За несколько дней, пока Карлейль водил Эмерсона по Лондону, два мудреца имели возможность присмотреться друг к другу, причем отнюдь не к взаимному удовольствию. Эмерсон в своем дневнике отмечал многословные потоки речи Карлейля. «Он снова и снова, неделями, месяцами, повторяет одно и то же». Его «лохматое могущество» презирал искусства, он прерывал каждое предложение коротким смешком и каким-нибудь словечком, вроде «пустобрех» или «осел», а в ответ на мягкую критику в адрес Кромвеля он напустился на Эмерсона «с яростью». Мудрец из Конкорда заключил, что мудрец из Челси становится невозможен, и подыскал для него выразительное определение: «огромный падающий молот с приспособлением вроде Эоловой арфы».

Это Эмерсон о Карлейле. А что думал Карлейль об Эмерсоне? В первую очередь он жаловался на то же, на что и американец: слишком много слов. «Кажется, этот янки положил себе за правило, что его речь должна звучать все время и прерываться только ради сна: жуткое правило». Сблизиться с ним не было никакой возможности. Некоторая педантичность его манеры не понравилась Карлейлю; да и внешность гостя была ему неприятна. «Тонкое, худое треугольное лицо с заостренными чертами; губ нет совсем, сухой нос крючком; лицо петушиное: такой пороха не выдумает!» После отъезда Эмерсона Карлейль записал в своем дневнике, что от этого американца нечего было ожидать, «кроме дружеского взгляда и вычурной высокопарной вежливости; и он ни минуты не давал мне посидеть молча». Такие встречи всегда возбуждали в нем жалость к себе: «Я не знаю в мире более одинокого человека...»

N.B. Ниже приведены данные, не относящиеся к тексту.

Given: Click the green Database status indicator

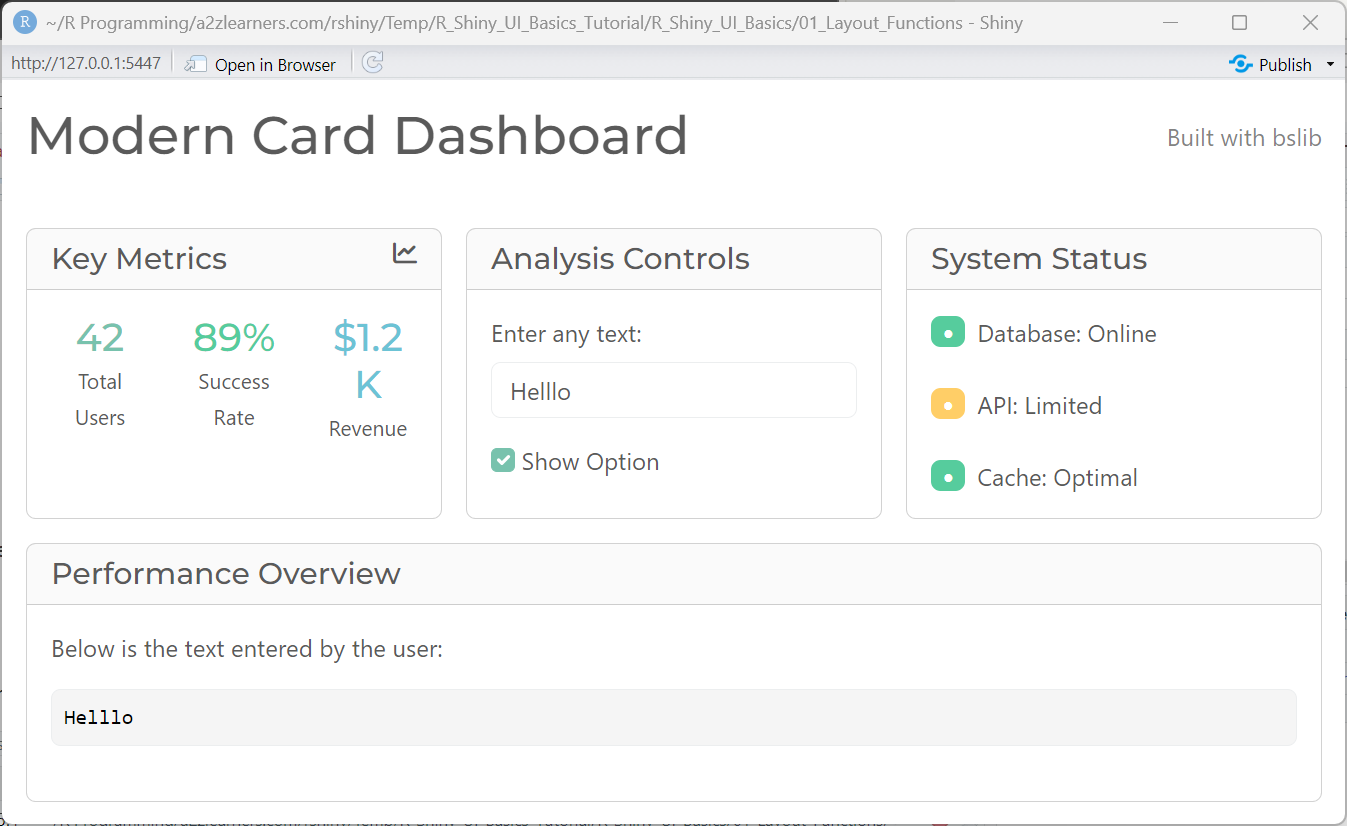Looking at the screenshot, I should (947, 332).
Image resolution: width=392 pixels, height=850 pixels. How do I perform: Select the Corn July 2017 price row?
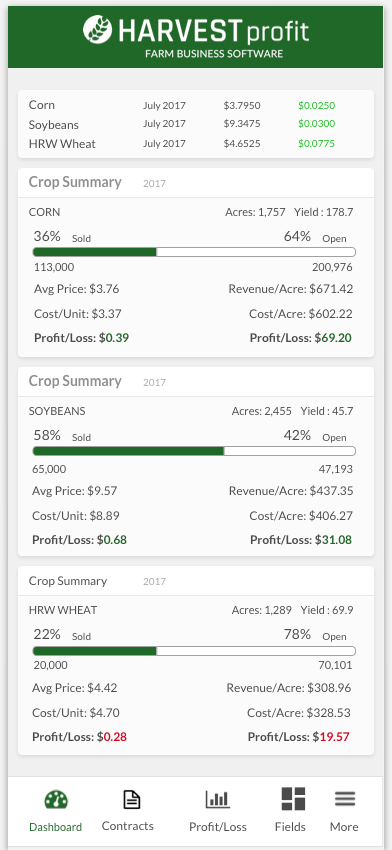[196, 105]
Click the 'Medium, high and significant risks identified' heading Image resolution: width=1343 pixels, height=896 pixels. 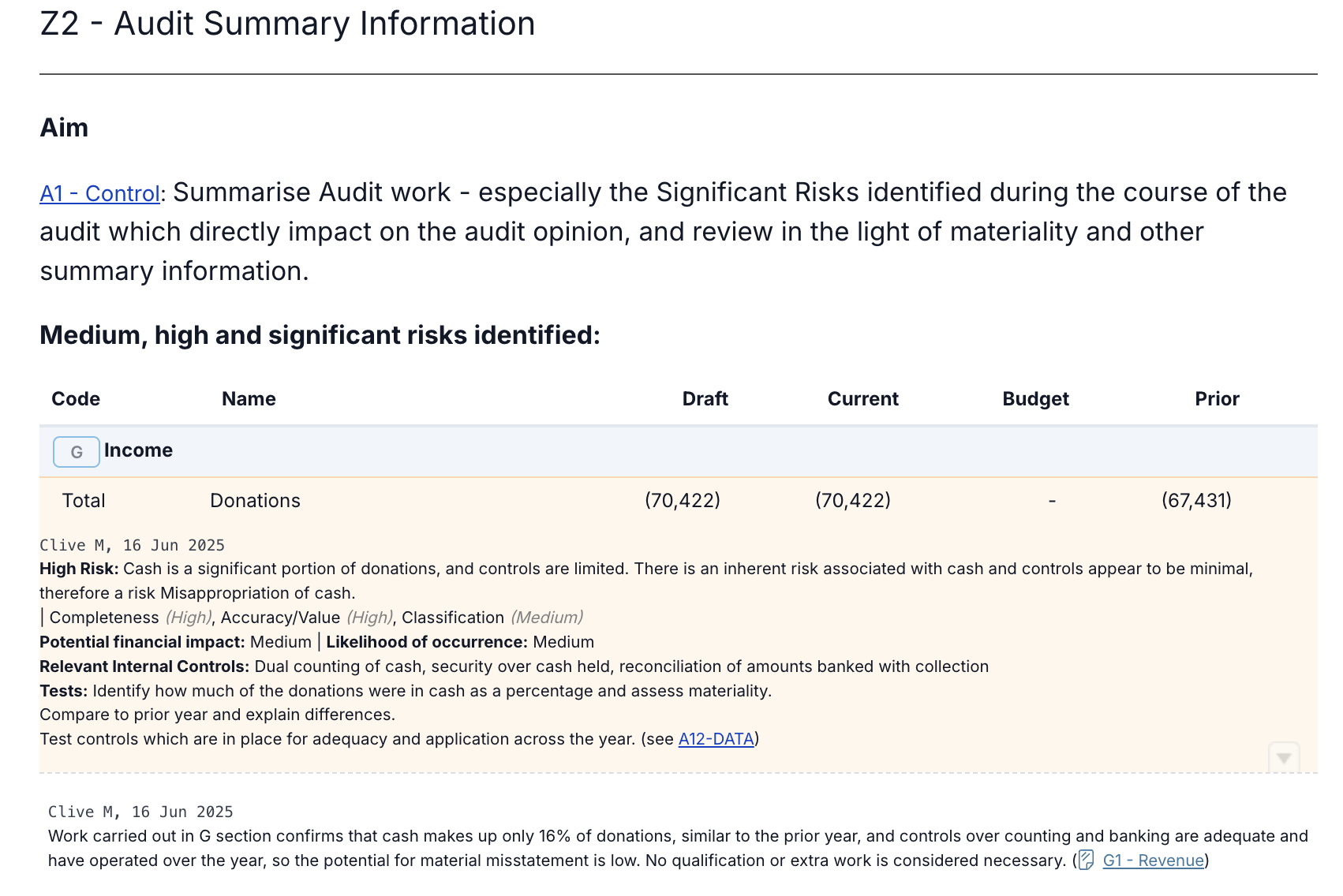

Но самое живое, а возможно, и самое верное описание Эмерсона во время его визита на Чейн Роу оставила Джейн. Похвалив его вежливость и мягкость и то, как «он подается перед самыми спорными возражениями — мягко, словно перина», она добавляла, что ему не хватало того, «что мойщики шерсти в Йоркшире зовут «натурой». Он обладал «какой-то теоретической гениальностью» и был «самым возвышенным человеком, какого я только видела, но это возвышенность голого прута — весь пошел в рост и не успел взять вширь». Может быть, тогда-то Эмерсон и сказал, рассуждая о конечном торжестве добра над злом, что и в доме терпимости помыслы человека оставались направленными ввысь? Джейн отвечала колкостями, и Эмерсон решил в конце концов, что миссис Карлейль ему не очень нравится.

Эмерсон отправился в турне — читать свои лекции; когда он возвратился в Лондон, Карлейли ходили слушать его выступление на тему «Семейная жизнь», о котором Карлейль в присутствии самого лектора сказал, что это «интеллектуальный туман». Артур Хью Клаф 64, молодой поэт и ученик Карлейля, также был на лекции; он указал на Карлейля одному молодому человеку, которому в этот раз не удалось поговорить с пророком, но он слышал «его громкий, слегка презрительный смех» после окончания лекции. Молодому человеку было в то время тридцать лет, он был, по словам Джеральдины Джусбери, эльфоподобен и странно красив; много лет спустя в качестве биографа Карлейля он поднял целую литературную бурю своей откровенностью. Имя его было Джеймс Энтони Фруд.